First problem is getting the firmware to be able to read the media and load some defined part of it into memory and then transfer execution to that chunk of memory. The actual process is different depending upon media and on the connection between the hardware and the computer.

Floppy disks were usually rather simple one step items. With hard drives, partitions came into the picture and the first sector of the disk had a table to identify them and a short chunk of code that could find the right code on the selected partition to load and execute that.

GRUB handles this with Linux as it includes the firmware readable code and a second stage find the system and execute code along with some other goodies. It could be installed on a floppy but (as noted above) it would need to be set to find the system on larger media.

UEFI and GPT make things a bit more interesting as the partition table isn't as simple and limited location on disk table and the firmware is able to read certain types of file systems in a partition to find code that will boot the system.

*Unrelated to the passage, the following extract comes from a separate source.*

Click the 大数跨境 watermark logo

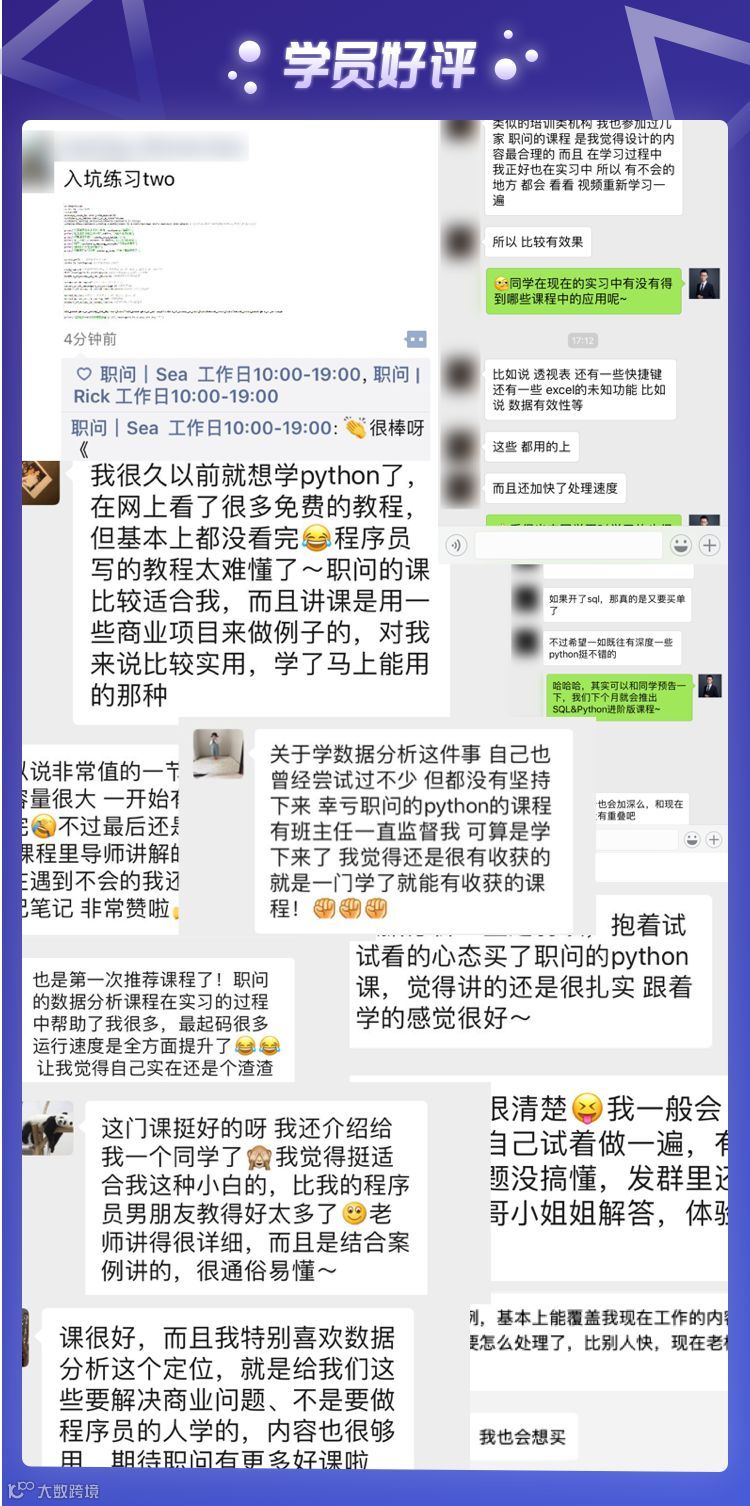[x=52, y=1490]
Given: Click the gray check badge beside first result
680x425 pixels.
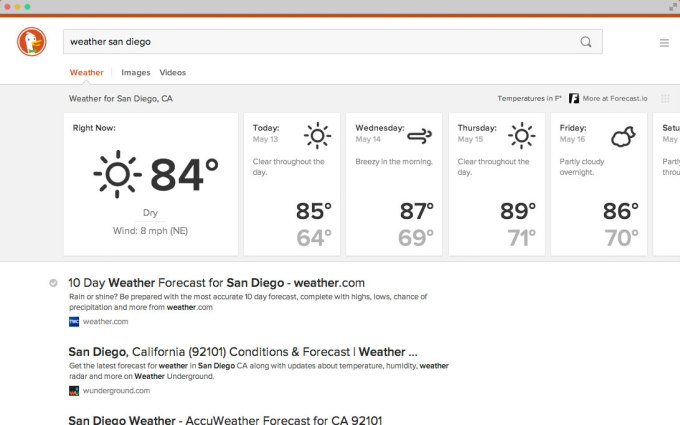Looking at the screenshot, I should [x=53, y=283].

For CD-ROMS, look up the El Torito format and it's history. Booting a CD isn't as simple as it might seem, either. Note that most CD's and DVD's are formatted in UDF and that can also be interesting to work with on boot.

check out a http://kevinboone.net/boot.html for a good summary of the PC boot process.

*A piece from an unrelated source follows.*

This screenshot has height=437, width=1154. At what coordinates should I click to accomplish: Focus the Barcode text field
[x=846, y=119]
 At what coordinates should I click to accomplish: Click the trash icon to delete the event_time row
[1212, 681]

There are some programs out there that will simplify the process for you. They are usually intended for burning CD's and DVD's. There are other programs that turn this around and will convert a bootable ISO image to a hard drive bootable image as used in USB flash drives, for instance. These usually on work with a selected set of bootable systems where they know what to use as an executable kernel and where that kernel is stored in the image. I've also seen some backup programs that create bootable DVD's to hold the backup but these usually have trouble keeping up with the march of 'progress' in the Linux side of things.

There's a lot of legacy stuff in this topic and it can be a good way to learn about a part of technology development that was critical yet often just taken for granted.